QUIC C. Krasic
Internet-Draft Google
Intended status: Standards Track March 27, 2017
Expires: September 28, 2017

Header Compression for HTTP over QUIC
draft-krasic-quic-qcram-00

Abstract

The design of the core QUIC transport and the mapping of HTTP semantics over it subsume many HTTP/2 features, prominent among them stream multiplexing and HTTP header compression. A key advantage of the QUIC transport is that provides stream multiplexing free of HoL blocking between streams, while in HTTP/2 multiplexed streams can suffer HoL blocking primarily due to HTTP/2’s layering above TCP. However, assuming HPACK is used for header compression, HTTP over QUIC is still vulnerable to HoL blocking, because of how HPACK exploits header redundancies between multiplexed HTTP transactions. This draft defines QCRAM, a variation of HPACK and mechanisms in the QUIC HTTP mapping that allow QUIC implementations the flexibility to avoid header-compression induced HoL blocking.

Status of This Memo

This Internet-Draft is submitted in full conformance with the provisions of BCP 78 and BCP 79.

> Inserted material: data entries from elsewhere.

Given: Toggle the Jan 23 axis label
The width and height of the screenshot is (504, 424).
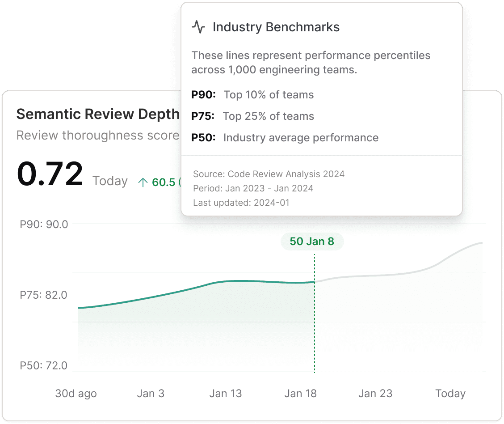Looking at the screenshot, I should 375,393.

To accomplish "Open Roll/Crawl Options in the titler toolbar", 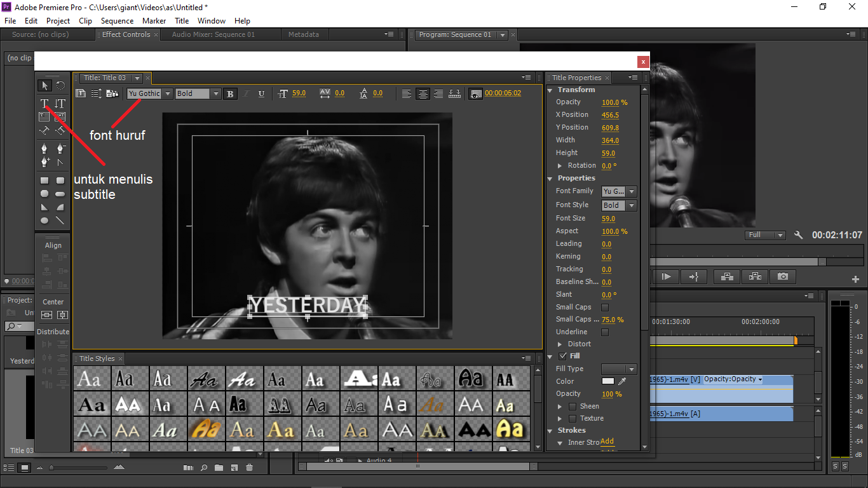I will (97, 93).
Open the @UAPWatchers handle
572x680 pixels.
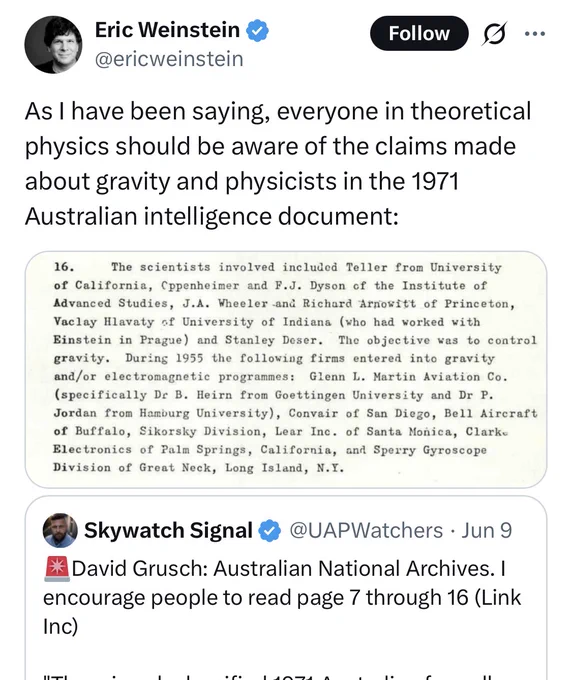coord(366,530)
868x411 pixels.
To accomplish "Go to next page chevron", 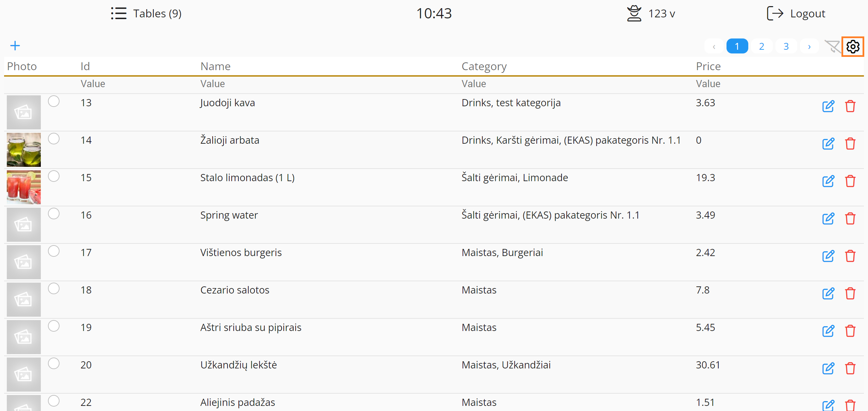I will [x=809, y=47].
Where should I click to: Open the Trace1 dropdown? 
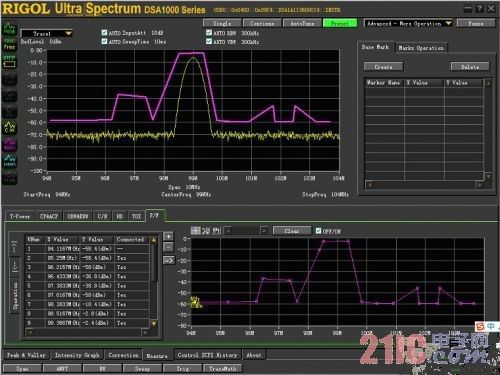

Internet-Drafts are working documents of the Internet Engineering Task Force (IETF). Note that other groups may also distribute working documents as Internet-Drafts. The list of current Internet-Drafts is at http://datatracker.ietf.org/drafts/current/.

Internet-Drafts are draft documents valid for a maximum of six months and may be updated, replaced, or obsoleted by other documents at any time. It is inappropriate to use Internet-Drafts as reference material or to cite them other than as "work in progress."

This Internet-Draft will expire on September 28, 2017.

Copyright Notice

Copyright (c) 2017 IETF Trust and the persons identified as the document authors. All rights reserved.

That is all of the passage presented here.